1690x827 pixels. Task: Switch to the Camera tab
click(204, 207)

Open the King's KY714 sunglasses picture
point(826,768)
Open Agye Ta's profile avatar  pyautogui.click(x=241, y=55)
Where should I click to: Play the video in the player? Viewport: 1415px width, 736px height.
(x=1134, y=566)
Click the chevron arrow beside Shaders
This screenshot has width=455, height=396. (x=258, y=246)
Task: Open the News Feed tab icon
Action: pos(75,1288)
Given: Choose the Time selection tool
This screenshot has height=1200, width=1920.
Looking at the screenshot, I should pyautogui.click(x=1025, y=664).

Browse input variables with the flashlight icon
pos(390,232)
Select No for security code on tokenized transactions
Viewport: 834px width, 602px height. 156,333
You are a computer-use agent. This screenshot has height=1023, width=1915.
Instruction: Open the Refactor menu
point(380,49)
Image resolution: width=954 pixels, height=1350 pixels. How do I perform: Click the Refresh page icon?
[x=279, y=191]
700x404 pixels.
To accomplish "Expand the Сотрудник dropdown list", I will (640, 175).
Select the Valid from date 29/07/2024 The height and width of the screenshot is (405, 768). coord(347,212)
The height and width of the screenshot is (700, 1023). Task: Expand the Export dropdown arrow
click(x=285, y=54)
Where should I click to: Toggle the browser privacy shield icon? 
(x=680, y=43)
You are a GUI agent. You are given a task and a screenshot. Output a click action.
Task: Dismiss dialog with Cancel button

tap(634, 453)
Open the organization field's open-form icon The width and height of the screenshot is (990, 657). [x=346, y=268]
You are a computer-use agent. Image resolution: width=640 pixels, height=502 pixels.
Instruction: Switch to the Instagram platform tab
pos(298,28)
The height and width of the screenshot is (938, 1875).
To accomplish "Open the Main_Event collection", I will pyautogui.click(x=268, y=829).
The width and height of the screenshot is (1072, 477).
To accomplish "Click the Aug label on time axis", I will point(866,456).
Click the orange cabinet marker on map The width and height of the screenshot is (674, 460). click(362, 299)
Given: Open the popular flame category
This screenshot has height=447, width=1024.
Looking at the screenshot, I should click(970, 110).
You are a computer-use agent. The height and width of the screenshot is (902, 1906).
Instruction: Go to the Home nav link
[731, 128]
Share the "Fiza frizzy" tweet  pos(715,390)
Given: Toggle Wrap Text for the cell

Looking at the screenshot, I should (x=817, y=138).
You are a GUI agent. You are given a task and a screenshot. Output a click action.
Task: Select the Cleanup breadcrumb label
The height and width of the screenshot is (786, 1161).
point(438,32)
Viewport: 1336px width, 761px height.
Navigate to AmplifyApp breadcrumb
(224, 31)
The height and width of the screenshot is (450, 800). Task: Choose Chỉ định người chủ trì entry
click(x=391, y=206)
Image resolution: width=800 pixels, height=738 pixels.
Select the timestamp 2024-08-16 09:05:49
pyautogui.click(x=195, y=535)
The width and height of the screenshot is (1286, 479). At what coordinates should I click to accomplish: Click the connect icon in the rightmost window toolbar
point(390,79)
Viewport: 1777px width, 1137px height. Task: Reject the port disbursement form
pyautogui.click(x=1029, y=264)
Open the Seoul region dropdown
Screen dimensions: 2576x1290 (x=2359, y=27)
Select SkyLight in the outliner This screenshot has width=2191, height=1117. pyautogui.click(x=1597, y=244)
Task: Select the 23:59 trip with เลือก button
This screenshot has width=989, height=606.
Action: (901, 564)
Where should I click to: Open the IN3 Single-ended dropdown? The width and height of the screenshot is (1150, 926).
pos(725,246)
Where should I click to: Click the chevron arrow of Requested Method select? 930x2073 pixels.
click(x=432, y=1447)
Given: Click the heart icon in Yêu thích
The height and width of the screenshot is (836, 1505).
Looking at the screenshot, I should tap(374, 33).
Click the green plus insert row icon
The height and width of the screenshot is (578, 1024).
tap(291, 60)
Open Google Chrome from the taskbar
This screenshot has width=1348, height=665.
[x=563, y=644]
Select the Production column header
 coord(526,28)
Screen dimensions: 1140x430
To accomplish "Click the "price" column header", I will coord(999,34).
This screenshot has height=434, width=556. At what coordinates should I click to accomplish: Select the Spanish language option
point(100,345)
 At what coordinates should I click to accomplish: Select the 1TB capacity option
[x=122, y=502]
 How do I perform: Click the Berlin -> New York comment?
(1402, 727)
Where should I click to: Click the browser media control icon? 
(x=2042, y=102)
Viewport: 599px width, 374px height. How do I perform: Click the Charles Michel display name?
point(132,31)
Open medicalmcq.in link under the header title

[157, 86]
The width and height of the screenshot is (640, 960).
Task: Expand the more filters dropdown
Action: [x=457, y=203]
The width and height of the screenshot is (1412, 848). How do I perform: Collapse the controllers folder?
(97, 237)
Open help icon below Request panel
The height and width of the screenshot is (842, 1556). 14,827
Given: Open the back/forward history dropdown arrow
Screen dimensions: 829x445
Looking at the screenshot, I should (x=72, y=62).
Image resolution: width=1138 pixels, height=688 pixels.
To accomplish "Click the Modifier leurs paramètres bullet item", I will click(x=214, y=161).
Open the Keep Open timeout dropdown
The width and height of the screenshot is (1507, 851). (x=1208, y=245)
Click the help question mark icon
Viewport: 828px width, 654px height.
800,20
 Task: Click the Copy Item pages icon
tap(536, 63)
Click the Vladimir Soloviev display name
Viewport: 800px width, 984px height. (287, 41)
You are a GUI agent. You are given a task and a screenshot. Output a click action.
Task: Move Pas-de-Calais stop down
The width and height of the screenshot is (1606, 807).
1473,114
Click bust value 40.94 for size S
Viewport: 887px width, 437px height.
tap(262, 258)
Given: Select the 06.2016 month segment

========================================================================

- **EXERCISE BRIEF**
Could you copy every line above, character for character, changing nothing?

- **OUTPUT OF THE EXERCISE**
1690x827 pixels. Task: Switch to the Camera tab
click(204, 207)

Open the King's KY714 sunglasses picture
point(826,768)
Open Agye Ta's profile avatar  pyautogui.click(x=241, y=55)
Where should I click to: Play the video in the player? Viewport: 1415px width, 736px height.
(x=1134, y=566)
Click the chevron arrow beside Shaders
This screenshot has width=455, height=396. (x=258, y=246)
Task: Open the News Feed tab icon
Action: pos(75,1288)
Given: Choose the Time selection tool
This screenshot has height=1200, width=1920.
Looking at the screenshot, I should pyautogui.click(x=1025, y=664).

Browse input variables with the flashlight icon
pos(390,232)
Select No for security code on tokenized transactions
Viewport: 834px width, 602px height. 156,333
You are a computer-use agent. This screenshot has height=1023, width=1915.
Instruction: Open the Refactor menu
point(380,49)
Image resolution: width=954 pixels, height=1350 pixels. How do I perform: Click the Refresh page icon?
[x=279, y=191]
700x404 pixels.
To accomplish "Expand the Сотрудник dropdown list", I will (640, 175).
Select the Valid from date 29/07/2024 The height and width of the screenshot is (405, 768). coord(347,212)
The height and width of the screenshot is (700, 1023). Task: Expand the Export dropdown arrow
click(x=285, y=54)
Where should I click to: Toggle the browser privacy shield icon? 
(x=680, y=43)
You are a GUI agent. You are given a task and a screenshot. Output a click action.
Task: Dismiss dialog with Cancel button

tap(634, 453)
Open the organization field's open-form icon The width and height of the screenshot is (990, 657). [x=346, y=268]
You are a computer-use agent. Image resolution: width=640 pixels, height=502 pixels.
Instruction: Switch to the Instagram platform tab
pos(298,28)
The height and width of the screenshot is (938, 1875).
To accomplish "Open the Main_Event collection", I will pyautogui.click(x=268, y=829).
The width and height of the screenshot is (1072, 477).
To accomplish "Click the Aug label on time axis", I will point(866,456).
Click the orange cabinet marker on map The width and height of the screenshot is (674, 460). click(362, 299)
Given: Open the popular flame category
This screenshot has height=447, width=1024.
Looking at the screenshot, I should click(970, 110).
You are a computer-use agent. The height and width of the screenshot is (902, 1906).
Instruction: Go to the Home nav link
[731, 128]
Share the "Fiza frizzy" tweet  pos(715,390)
Given: Toggle Wrap Text for the cell

Looking at the screenshot, I should (x=817, y=138).
You are a GUI agent. You are given a task and a screenshot. Output a click action.
Task: Select the Cleanup breadcrumb label
The height and width of the screenshot is (786, 1161).
point(438,32)
Viewport: 1336px width, 761px height.
Navigate to AmplifyApp breadcrumb
(224, 31)
The height and width of the screenshot is (450, 800). Task: Choose Chỉ định người chủ trì entry
click(x=391, y=206)
Image resolution: width=800 pixels, height=738 pixels.
Select the timestamp 2024-08-16 09:05:49
pyautogui.click(x=195, y=535)
The width and height of the screenshot is (1286, 479). At what coordinates should I click to accomplish: Click the connect icon in the rightmost window toolbar
point(390,79)
Viewport: 1777px width, 1137px height. Task: Reject the port disbursement form
pyautogui.click(x=1029, y=264)
Open the Seoul region dropdown
Screen dimensions: 2576x1290 (x=2359, y=27)
Select SkyLight in the outliner This screenshot has width=2191, height=1117. pyautogui.click(x=1597, y=244)
Task: Select the 23:59 trip with เลือก button
This screenshot has width=989, height=606.
Action: (901, 564)
Where should I click to: Open the IN3 Single-ended dropdown? The width and height of the screenshot is (1150, 926).
pos(725,246)
Where should I click to: Click the chevron arrow of Requested Method select? 930x2073 pixels.
click(x=432, y=1447)
Given: Click the heart icon in Yêu thích
The height and width of the screenshot is (836, 1505).
Looking at the screenshot, I should tap(374, 33).
Click the green plus insert row icon
The height and width of the screenshot is (578, 1024).
tap(291, 60)
Open Google Chrome from the taskbar
This screenshot has width=1348, height=665.
[x=563, y=644]
Select the Production column header
 coord(526,28)
Screen dimensions: 1140x430
To accomplish "Click the "price" column header", I will coord(999,34).
This screenshot has height=434, width=556. At what coordinates should I click to accomplish: Select the Spanish language option
point(100,345)
 At what coordinates should I click to accomplish: Select the 1TB capacity option
[x=122, y=502]
 How do I perform: Click the Berlin -> New York comment?
(1402, 727)
Where should I click to: Click the browser media control icon? 
(x=2042, y=102)
Viewport: 599px width, 374px height. How do I perform: Click the Charles Michel display name?
point(132,31)
Open medicalmcq.in link under the header title

[157, 86]
The width and height of the screenshot is (640, 960).
Task: Expand the more filters dropdown
Action: [x=457, y=203]
The width and height of the screenshot is (1412, 848). How do I perform: Collapse the controllers folder?
(97, 237)
Open help icon below Request panel
The height and width of the screenshot is (842, 1556). 14,827
Given: Open the back/forward history dropdown arrow
Screen dimensions: 829x445
Looking at the screenshot, I should (x=72, y=62).
Image resolution: width=1138 pixels, height=688 pixels.
To accomplish "Click the Modifier leurs paramètres bullet item", I will click(x=214, y=161).
Open the Keep Open timeout dropdown
The width and height of the screenshot is (1507, 851). (x=1208, y=245)
Click the help question mark icon
Viewport: 828px width, 654px height.
800,20
 Task: Click the Copy Item pages icon
tap(536, 63)
Click the Vladimir Soloviev display name
Viewport: 800px width, 984px height. (287, 41)
You are a GUI agent. You are given a task and a screenshot. Output a click action.
Task: Move Pas-de-Calais stop down
The width and height of the screenshot is (1606, 807).
1473,114
Click bust value 40.94 for size S
Viewport: 887px width, 437px height.
tap(262, 258)
Given: Select the 06.2016 month segment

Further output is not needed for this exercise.